Re: WM21 - Any chance of uncovering more?

Hi Rik and Bastiaan,

So, the engine is later than I thought and there are two rare mudguards to find!

Thank you both, though, for providing some certainty. I know what I'm aiming for now, but the bike may need to wear it's 1940 mudguards for a while.

My regards,

Craig



email (option): cmmacd @hotmail.co.uk

Re: WM21 - Any chance of uncovering more?

There are a substantial number of differences between the 1939 / '40 machines, even the WD versions let alone the Dutch, and those which came later. It goes well beyond mudguards and fuel tanks. Most of the Dutch machines were taken over by Germany and ended up all over Europe, damaged, abused and modified.

In the UK, I've seen no evidence in my delves into the archives of spares purchases for M21 engines. The logical explanation is that if mechanical repair was needed, replacement 500cc engines were fitted. With the Brtish Army's insistence on off-road capability and standardisation too, it is unlikely that the valanced front guard and a hand change fuel tank survived in use much beyond the summer of 1941, as standardised production came on stream...Recruits were not being trained to use hand gear changes.

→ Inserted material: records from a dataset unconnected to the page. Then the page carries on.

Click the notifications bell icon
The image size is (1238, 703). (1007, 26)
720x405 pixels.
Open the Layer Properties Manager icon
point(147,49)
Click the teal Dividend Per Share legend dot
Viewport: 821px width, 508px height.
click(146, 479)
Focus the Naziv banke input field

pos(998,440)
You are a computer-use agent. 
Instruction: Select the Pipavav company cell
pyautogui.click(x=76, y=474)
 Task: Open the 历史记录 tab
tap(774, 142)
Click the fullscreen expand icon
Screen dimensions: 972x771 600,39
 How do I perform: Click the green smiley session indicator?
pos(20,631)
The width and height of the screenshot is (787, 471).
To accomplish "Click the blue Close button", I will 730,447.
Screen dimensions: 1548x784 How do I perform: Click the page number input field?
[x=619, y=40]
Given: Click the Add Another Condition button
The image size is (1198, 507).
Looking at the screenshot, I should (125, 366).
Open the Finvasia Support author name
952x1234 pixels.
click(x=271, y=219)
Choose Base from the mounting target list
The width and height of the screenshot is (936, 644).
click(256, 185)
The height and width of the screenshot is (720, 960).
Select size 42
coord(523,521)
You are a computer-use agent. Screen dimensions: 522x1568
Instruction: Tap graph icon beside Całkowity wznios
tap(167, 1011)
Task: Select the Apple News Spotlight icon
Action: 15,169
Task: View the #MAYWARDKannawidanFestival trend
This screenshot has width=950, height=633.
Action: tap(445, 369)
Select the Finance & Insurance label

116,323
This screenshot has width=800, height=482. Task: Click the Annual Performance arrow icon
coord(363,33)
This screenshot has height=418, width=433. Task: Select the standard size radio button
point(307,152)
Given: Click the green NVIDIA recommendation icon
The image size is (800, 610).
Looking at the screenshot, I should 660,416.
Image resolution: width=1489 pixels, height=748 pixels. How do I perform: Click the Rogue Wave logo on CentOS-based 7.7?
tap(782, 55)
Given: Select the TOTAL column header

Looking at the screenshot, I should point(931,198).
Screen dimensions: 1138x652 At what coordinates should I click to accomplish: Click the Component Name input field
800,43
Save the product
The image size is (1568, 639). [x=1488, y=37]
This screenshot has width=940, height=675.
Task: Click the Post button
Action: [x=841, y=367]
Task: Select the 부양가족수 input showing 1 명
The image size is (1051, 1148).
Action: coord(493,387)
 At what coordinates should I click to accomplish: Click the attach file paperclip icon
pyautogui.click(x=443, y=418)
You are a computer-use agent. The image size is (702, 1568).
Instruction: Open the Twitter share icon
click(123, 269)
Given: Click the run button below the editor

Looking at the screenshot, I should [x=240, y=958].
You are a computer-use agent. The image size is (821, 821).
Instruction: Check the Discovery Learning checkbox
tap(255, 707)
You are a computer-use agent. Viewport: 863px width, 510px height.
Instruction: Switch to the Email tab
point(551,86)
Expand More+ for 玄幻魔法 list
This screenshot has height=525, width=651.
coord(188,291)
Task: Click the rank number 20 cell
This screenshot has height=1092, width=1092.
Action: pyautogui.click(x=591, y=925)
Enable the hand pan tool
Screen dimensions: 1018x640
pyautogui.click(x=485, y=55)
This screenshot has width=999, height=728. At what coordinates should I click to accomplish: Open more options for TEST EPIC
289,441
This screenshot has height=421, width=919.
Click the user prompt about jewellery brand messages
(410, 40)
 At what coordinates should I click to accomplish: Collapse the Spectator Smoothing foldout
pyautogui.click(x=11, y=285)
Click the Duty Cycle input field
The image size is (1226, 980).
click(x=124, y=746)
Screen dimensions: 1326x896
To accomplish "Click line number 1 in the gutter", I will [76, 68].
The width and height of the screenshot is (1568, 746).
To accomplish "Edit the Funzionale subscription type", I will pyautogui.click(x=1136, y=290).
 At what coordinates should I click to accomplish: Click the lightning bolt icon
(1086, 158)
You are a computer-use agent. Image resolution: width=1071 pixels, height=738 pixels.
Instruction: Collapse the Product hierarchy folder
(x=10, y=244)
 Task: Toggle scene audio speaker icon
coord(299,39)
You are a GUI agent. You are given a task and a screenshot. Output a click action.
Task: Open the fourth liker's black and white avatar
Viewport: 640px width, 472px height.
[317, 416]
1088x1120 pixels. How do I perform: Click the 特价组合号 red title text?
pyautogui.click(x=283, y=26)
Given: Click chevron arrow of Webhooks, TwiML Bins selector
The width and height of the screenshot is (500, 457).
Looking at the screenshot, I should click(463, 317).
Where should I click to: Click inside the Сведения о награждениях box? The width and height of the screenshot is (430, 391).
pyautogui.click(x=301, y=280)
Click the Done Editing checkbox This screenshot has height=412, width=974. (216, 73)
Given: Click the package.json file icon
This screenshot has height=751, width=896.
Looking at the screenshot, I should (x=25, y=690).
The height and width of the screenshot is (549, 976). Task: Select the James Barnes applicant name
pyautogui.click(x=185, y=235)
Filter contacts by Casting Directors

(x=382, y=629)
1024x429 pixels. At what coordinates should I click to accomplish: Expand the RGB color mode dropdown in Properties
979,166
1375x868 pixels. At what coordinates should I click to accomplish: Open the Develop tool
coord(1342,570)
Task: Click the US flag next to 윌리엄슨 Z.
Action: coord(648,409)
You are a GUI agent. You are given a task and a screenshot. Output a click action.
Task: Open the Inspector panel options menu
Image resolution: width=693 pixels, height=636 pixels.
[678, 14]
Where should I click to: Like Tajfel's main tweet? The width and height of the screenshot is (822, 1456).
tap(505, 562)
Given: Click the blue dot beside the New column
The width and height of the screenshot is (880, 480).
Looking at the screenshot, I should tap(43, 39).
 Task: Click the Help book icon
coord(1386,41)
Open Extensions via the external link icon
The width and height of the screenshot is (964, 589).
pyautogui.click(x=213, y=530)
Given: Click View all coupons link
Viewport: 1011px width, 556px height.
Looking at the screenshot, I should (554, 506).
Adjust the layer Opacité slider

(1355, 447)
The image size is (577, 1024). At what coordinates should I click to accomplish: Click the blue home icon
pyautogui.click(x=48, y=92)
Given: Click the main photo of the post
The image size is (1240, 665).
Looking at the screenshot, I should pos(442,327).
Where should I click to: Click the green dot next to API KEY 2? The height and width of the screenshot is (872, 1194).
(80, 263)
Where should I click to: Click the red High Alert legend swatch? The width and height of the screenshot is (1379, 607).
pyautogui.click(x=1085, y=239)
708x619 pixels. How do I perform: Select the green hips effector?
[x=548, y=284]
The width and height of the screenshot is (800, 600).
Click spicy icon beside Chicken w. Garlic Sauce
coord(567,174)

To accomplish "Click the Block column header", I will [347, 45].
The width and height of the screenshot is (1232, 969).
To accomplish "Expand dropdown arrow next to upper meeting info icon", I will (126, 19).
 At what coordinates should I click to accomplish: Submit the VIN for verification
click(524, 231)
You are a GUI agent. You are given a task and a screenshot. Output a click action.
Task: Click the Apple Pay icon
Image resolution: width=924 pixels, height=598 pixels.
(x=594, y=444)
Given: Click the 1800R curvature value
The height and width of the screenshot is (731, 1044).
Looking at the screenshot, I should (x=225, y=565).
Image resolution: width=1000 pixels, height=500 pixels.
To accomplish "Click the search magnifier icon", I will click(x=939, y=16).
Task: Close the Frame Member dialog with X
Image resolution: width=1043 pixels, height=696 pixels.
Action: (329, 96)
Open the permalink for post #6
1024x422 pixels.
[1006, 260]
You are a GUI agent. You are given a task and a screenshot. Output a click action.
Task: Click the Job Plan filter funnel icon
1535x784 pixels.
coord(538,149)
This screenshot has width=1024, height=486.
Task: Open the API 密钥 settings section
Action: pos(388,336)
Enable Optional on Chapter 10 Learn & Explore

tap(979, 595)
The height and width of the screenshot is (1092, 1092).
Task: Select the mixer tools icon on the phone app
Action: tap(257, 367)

Unless you have a real fascination with the Dutch contracts, it may not only be easier, but more accurate in terms of the bike's service life to build it as a 'rebuild machine' with a new census number featuring later parts, as was carried out in the REME rebuilds from 1943 or so onwards.

C4192169-former-Dutch-Army

Re: WM21 - Any chance of uncovering more?

Rik,
does this bike also have a special throtle grip on the handle bars..?
Is it an inside cable or something ?

Re: WM21 - Any chance of uncovering more?

Judging by the handle bar end - it’s an integrated / internal twist grip mechanism
Br
Jo’b

email (option): jonnyob1@googlemail.com

Re: WM21 - Any chance of uncovering more?

I did a step by step photo shoot of fitting one of those if anyone wants it? ( I have four of the fiddly things) Ron
DSCF2618
DSCF2621
DSCF2638-Copy
DSCF2685

email (option): ronpier@talk21.com

Re: WM21 - Any chance of uncovering more?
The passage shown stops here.